[Opening Source material section]

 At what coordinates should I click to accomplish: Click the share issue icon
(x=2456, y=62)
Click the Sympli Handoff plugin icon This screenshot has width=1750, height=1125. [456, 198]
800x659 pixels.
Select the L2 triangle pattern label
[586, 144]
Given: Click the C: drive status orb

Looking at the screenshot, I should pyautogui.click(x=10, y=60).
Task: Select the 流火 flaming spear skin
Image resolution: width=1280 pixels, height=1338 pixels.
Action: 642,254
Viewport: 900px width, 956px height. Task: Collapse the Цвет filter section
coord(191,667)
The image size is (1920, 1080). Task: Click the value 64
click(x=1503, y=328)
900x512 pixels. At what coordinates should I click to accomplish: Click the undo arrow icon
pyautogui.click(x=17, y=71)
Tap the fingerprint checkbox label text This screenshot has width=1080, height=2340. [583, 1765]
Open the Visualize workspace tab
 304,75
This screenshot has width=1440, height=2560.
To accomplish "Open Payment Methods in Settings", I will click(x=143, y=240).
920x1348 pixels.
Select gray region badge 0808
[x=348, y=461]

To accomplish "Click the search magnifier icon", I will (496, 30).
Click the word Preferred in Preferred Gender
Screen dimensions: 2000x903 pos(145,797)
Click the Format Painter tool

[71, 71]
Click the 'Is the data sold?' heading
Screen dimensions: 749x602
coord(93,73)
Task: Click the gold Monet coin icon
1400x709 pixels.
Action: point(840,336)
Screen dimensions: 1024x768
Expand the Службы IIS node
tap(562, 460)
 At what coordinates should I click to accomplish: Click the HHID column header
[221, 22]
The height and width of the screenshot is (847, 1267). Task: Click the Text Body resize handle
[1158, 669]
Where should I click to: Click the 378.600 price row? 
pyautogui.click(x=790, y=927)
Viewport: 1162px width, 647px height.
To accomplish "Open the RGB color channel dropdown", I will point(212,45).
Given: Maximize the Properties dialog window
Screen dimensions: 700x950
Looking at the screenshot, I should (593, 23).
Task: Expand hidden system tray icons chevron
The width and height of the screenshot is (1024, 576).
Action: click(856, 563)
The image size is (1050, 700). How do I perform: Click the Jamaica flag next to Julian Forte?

[Closing Source material section]

■ Problem to work on
Extract the full set of entries word for word.

■ Solution below
 At what coordinates should I click to accomplish: Click the share issue icon
(x=2456, y=62)
Click the Sympli Handoff plugin icon This screenshot has width=1750, height=1125. [456, 198]
800x659 pixels.
Select the L2 triangle pattern label
[586, 144]
Given: Click the C: drive status orb

Looking at the screenshot, I should pyautogui.click(x=10, y=60).
Task: Select the 流火 flaming spear skin
Image resolution: width=1280 pixels, height=1338 pixels.
Action: 642,254
Viewport: 900px width, 956px height. Task: Collapse the Цвет filter section
coord(191,667)
The image size is (1920, 1080). Task: Click the value 64
click(x=1503, y=328)
900x512 pixels. At what coordinates should I click to accomplish: Click the undo arrow icon
pyautogui.click(x=17, y=71)
Tap the fingerprint checkbox label text This screenshot has width=1080, height=2340. [583, 1765]
Open the Visualize workspace tab
 304,75
This screenshot has width=1440, height=2560.
To accomplish "Open Payment Methods in Settings", I will click(x=143, y=240).
920x1348 pixels.
Select gray region badge 0808
[x=348, y=461]

To accomplish "Click the search magnifier icon", I will (496, 30).
Click the word Preferred in Preferred Gender
Screen dimensions: 2000x903 pos(145,797)
Click the Format Painter tool

[71, 71]
Click the 'Is the data sold?' heading
Screen dimensions: 749x602
coord(93,73)
Task: Click the gold Monet coin icon
1400x709 pixels.
Action: point(840,336)
Screen dimensions: 1024x768
Expand the Службы IIS node
tap(562, 460)
 At what coordinates should I click to accomplish: Click the HHID column header
[221, 22]
The height and width of the screenshot is (847, 1267). Task: Click the Text Body resize handle
[1158, 669]
Where should I click to: Click the 378.600 price row? 
pyautogui.click(x=790, y=927)
Viewport: 1162px width, 647px height.
To accomplish "Open the RGB color channel dropdown", I will point(212,45).
Given: Maximize the Properties dialog window
Screen dimensions: 700x950
Looking at the screenshot, I should (593, 23).
Task: Expand hidden system tray icons chevron
The width and height of the screenshot is (1024, 576).
Action: click(856, 563)
The image size is (1050, 700). How do I perform: Click the Jamaica flag next to Julian Forte?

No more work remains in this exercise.